(YOUR INSTRUCTIONS): Copy out the records, starting with the line that contains "You are a GUI agent. The screenshot is 1024×1943." and continuing through the line that contains "詳細はこちら [button] (718, 1913)", with both of those lines included.

(RAW DATA):

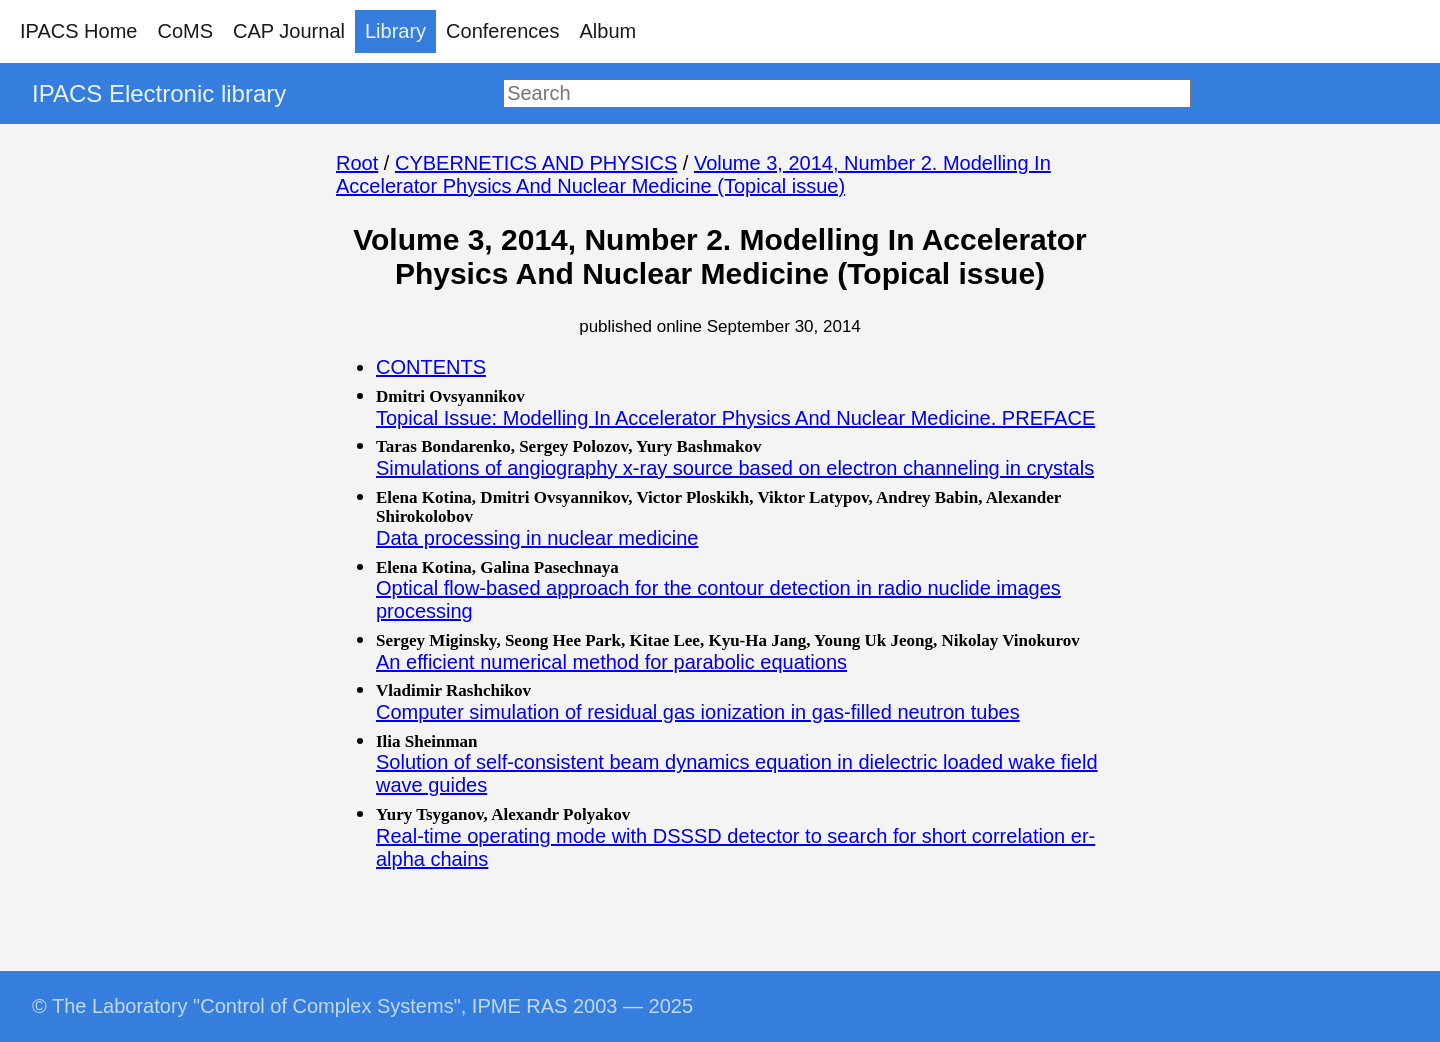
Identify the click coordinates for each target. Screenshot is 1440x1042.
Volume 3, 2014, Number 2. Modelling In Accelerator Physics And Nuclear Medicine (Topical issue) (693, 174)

...

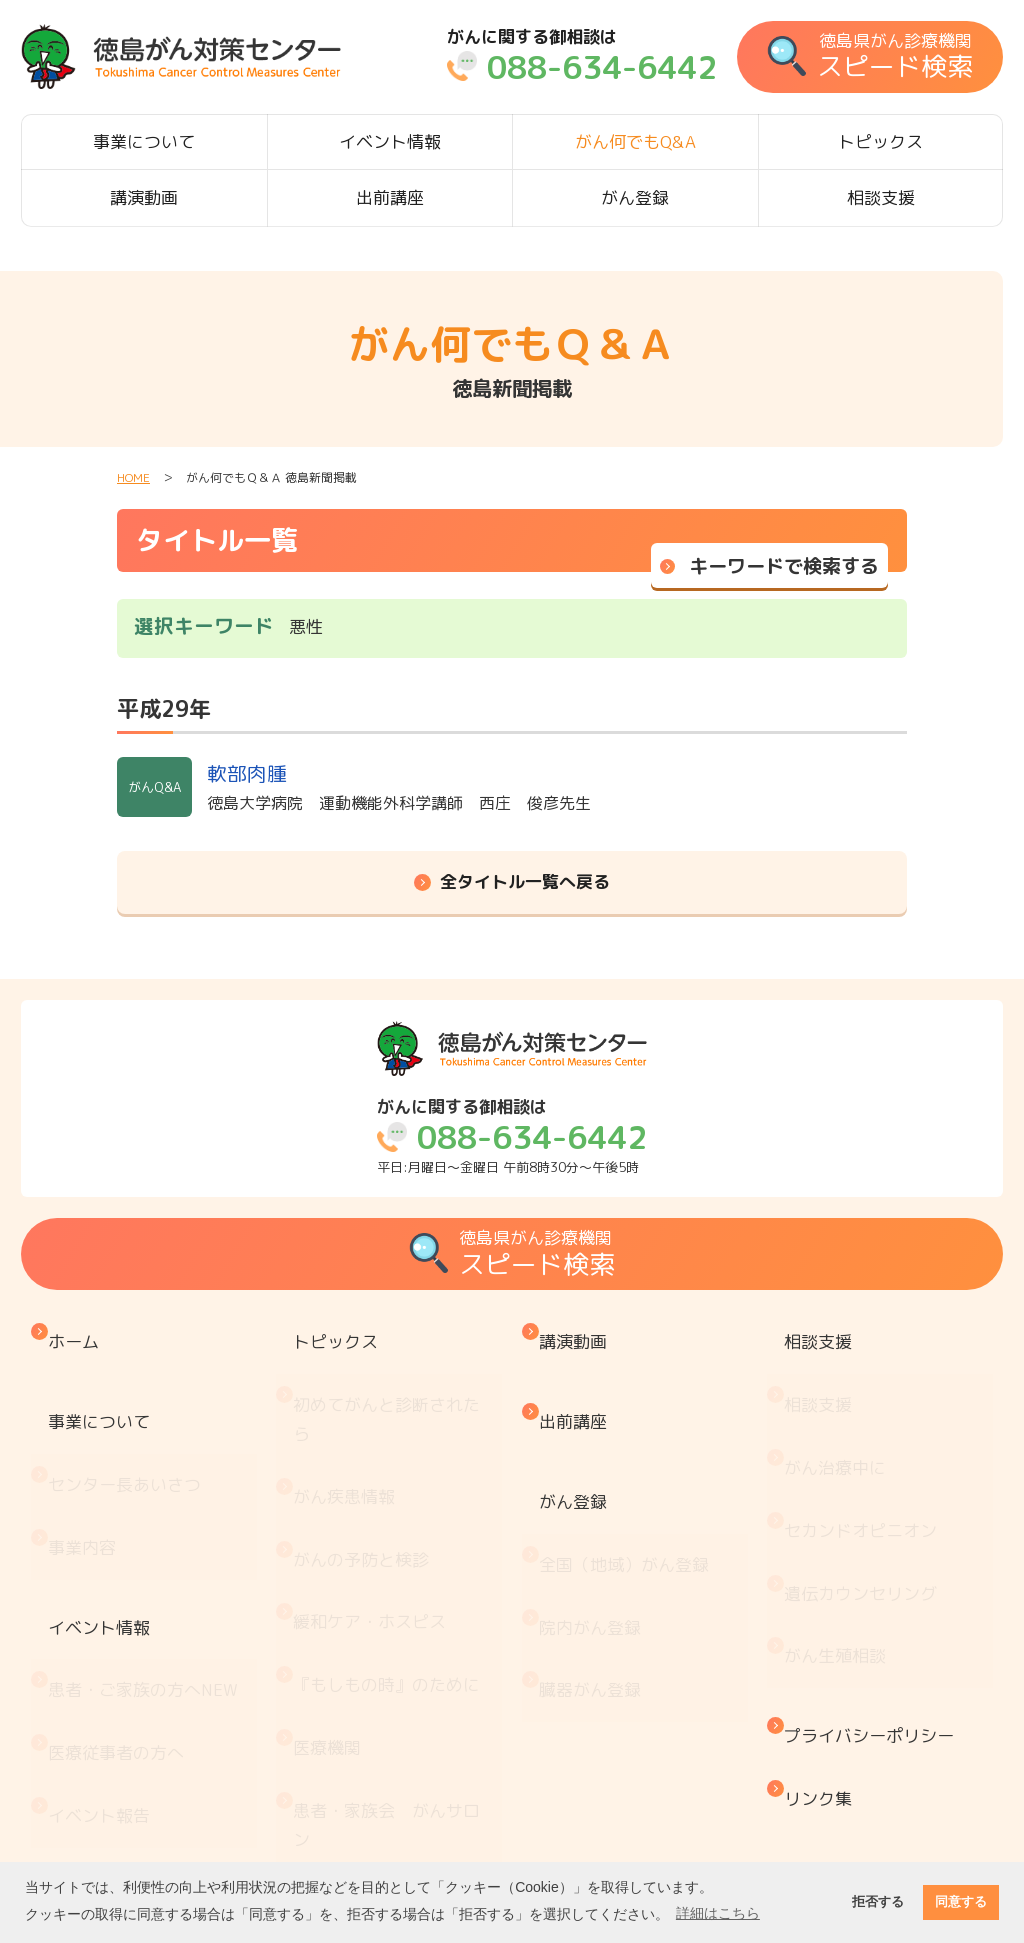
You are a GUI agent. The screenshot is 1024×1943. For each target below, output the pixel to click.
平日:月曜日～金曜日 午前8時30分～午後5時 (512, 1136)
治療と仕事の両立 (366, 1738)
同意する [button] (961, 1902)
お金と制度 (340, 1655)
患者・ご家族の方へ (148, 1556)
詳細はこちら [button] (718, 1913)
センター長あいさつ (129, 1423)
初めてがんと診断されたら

---

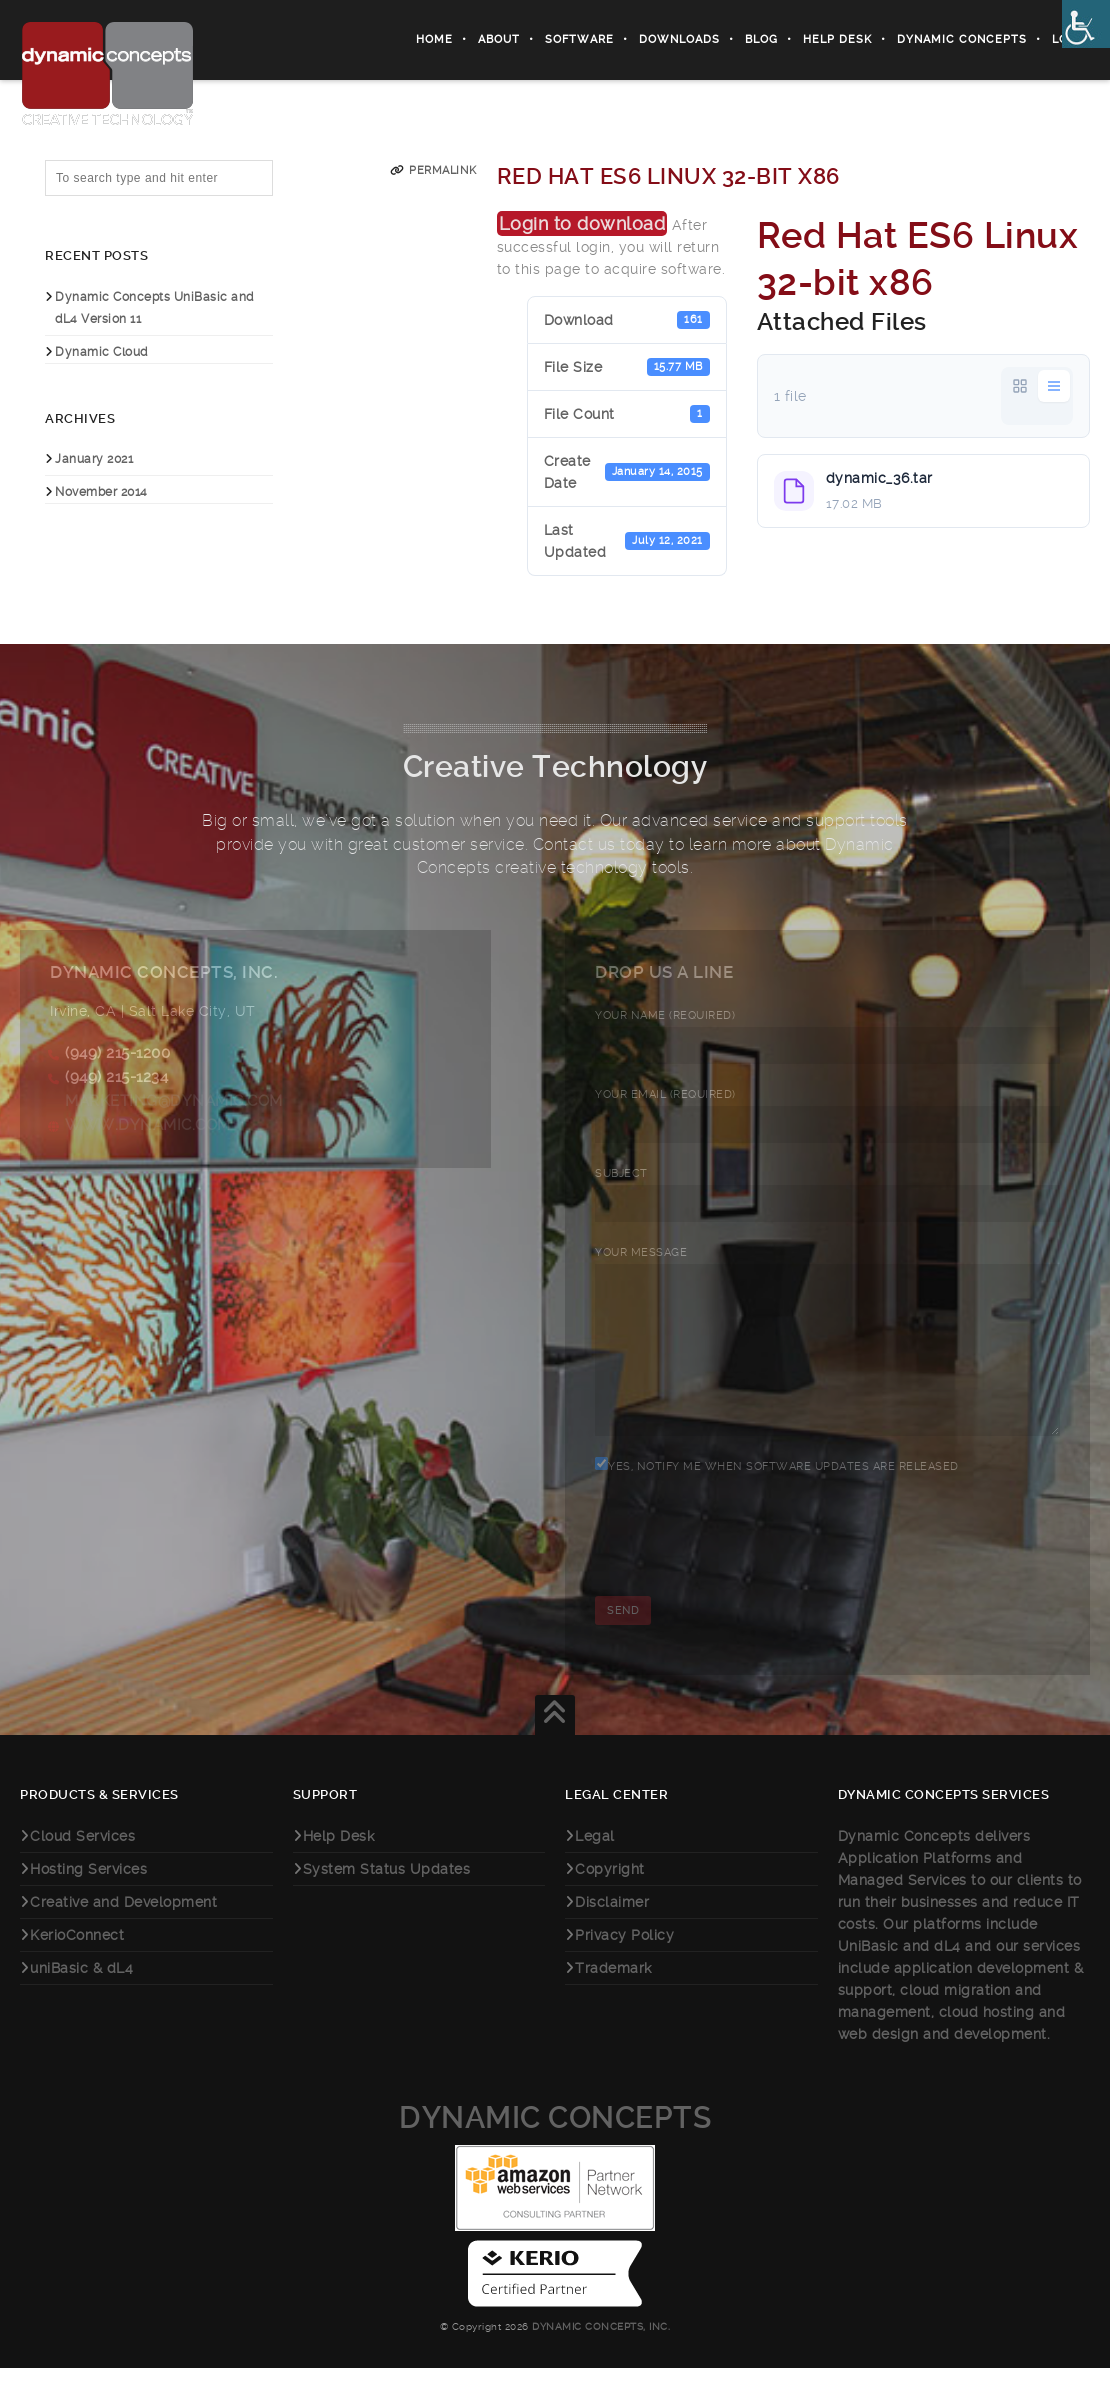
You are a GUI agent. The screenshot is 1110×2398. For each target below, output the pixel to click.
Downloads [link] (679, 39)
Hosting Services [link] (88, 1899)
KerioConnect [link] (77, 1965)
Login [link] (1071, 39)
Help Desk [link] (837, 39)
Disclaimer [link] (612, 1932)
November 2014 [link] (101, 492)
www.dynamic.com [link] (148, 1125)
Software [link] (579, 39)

(OUTPUT FOR THIS EXERCISE):
You are a GUI agent. The screenshot is 1024×1943. For each target below, output the pixel to click.
平日:月曜日～金曜日 午前8時30分～午後5時 (512, 1136)
治療と仕事の両立 (366, 1738)
同意する [button] (961, 1902)
お金と制度 (340, 1655)
患者・ご家族の方へ (148, 1556)
詳細はこちら [button] (718, 1913)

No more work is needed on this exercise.